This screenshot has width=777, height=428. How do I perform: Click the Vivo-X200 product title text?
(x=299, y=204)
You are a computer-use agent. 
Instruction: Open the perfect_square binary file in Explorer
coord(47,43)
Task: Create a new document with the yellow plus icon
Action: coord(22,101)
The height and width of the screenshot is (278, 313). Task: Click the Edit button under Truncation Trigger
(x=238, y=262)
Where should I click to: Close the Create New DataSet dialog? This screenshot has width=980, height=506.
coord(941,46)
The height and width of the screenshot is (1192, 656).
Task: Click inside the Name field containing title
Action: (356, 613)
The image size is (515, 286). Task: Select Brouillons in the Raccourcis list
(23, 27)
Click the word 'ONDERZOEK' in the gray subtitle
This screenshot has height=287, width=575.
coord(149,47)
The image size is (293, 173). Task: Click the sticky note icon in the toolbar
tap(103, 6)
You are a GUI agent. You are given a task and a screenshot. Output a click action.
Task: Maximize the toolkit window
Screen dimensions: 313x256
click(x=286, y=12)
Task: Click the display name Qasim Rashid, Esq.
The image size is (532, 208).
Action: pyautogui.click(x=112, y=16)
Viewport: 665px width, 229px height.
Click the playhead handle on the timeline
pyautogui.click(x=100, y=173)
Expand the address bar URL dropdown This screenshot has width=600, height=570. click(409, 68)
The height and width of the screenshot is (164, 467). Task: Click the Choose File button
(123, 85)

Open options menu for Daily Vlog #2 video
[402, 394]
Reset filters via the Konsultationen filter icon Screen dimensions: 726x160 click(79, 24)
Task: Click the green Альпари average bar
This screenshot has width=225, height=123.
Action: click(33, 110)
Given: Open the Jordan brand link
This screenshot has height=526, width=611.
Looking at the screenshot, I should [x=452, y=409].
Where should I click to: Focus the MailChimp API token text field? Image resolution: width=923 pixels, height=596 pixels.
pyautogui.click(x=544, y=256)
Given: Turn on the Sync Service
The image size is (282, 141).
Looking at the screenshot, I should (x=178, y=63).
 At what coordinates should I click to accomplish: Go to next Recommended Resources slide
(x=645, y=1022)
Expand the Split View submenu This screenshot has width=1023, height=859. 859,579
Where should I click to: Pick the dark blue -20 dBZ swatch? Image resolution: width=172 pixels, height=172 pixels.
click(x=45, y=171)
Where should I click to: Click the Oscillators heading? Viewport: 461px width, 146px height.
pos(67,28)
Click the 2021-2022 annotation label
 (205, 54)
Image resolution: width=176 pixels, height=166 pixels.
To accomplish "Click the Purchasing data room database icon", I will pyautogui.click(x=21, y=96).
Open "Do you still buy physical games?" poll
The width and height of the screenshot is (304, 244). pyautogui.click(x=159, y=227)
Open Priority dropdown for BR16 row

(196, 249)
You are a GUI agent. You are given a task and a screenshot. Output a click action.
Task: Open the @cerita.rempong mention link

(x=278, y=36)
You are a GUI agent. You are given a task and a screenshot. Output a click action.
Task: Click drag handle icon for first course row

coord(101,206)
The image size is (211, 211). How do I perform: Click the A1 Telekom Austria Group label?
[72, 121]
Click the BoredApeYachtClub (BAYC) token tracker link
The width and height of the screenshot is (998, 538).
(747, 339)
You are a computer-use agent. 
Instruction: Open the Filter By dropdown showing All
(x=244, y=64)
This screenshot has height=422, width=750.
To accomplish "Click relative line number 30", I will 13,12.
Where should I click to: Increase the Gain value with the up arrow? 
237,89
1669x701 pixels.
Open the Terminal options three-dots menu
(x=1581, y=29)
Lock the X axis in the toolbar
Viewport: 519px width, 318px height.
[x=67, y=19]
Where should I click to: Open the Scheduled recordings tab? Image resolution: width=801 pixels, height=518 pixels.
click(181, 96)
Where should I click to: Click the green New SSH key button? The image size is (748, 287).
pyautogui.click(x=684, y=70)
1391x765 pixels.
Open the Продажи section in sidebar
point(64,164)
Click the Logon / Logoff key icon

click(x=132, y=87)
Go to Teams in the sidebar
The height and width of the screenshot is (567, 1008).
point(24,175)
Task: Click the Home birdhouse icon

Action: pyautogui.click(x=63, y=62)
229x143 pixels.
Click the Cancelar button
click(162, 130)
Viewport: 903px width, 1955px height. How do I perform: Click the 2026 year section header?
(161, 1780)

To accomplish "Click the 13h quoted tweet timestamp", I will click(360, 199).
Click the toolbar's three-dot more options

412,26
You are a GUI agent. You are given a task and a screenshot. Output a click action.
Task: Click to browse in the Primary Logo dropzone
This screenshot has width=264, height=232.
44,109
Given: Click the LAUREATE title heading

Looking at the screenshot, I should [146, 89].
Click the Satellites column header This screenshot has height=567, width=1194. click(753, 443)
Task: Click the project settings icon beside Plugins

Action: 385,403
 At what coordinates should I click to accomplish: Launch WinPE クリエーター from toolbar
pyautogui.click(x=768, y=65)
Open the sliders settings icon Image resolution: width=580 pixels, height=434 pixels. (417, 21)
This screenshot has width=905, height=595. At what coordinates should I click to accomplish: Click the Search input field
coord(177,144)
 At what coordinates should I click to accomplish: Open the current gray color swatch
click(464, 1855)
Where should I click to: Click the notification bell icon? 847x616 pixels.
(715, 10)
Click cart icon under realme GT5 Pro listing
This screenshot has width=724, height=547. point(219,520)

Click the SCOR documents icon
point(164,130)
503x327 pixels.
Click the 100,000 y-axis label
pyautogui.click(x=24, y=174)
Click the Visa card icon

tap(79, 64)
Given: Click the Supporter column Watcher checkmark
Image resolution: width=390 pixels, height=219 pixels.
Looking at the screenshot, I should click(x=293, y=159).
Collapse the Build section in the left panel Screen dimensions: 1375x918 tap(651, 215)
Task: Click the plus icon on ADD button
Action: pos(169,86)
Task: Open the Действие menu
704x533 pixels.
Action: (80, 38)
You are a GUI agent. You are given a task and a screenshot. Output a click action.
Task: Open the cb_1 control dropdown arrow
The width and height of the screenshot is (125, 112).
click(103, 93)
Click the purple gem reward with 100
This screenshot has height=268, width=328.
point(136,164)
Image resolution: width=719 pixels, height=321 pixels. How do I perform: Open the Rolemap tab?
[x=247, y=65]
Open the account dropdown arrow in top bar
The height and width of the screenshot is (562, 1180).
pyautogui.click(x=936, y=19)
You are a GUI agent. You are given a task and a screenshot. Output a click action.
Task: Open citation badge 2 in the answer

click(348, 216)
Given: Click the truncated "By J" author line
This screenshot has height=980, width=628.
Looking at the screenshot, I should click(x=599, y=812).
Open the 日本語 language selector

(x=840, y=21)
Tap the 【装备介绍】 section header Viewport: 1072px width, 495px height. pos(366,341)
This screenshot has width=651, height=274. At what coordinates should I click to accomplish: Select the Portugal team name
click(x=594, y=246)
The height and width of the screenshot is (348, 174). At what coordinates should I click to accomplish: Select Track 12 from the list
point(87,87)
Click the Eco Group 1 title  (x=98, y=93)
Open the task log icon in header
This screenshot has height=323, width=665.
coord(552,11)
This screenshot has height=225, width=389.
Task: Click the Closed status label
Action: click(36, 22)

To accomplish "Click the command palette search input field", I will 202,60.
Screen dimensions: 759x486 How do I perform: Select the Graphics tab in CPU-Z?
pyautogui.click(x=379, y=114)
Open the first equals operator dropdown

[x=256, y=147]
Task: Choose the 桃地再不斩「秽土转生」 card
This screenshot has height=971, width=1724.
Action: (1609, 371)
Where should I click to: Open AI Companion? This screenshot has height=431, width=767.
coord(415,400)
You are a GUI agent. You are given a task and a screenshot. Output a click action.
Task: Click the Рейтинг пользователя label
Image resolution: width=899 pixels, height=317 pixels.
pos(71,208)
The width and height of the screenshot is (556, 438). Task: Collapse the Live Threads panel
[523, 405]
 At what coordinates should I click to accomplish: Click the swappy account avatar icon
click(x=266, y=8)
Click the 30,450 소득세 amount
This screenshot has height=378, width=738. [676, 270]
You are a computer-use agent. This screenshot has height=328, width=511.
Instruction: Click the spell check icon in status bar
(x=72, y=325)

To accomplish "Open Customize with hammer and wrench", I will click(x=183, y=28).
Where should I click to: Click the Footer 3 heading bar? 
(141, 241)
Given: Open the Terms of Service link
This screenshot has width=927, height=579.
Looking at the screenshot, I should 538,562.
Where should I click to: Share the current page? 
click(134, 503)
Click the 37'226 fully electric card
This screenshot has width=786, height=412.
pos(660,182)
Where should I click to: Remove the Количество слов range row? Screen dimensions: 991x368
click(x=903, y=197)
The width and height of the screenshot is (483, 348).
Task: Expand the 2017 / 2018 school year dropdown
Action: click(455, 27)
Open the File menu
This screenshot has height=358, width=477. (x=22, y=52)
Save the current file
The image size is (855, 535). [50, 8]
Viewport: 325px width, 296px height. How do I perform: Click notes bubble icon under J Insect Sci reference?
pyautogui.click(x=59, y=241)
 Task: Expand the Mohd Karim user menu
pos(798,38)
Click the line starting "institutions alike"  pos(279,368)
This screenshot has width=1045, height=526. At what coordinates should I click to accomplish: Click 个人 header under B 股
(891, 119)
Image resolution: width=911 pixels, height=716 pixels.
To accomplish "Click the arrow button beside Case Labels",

• [WHAT NEEDS TO BE DONE]:
Which of the lines above include the word "Service"? List those lines.

• [THE COMPLETED TASK]:
Given: Turn on the Sync Service
Given: Open the Terms of Service link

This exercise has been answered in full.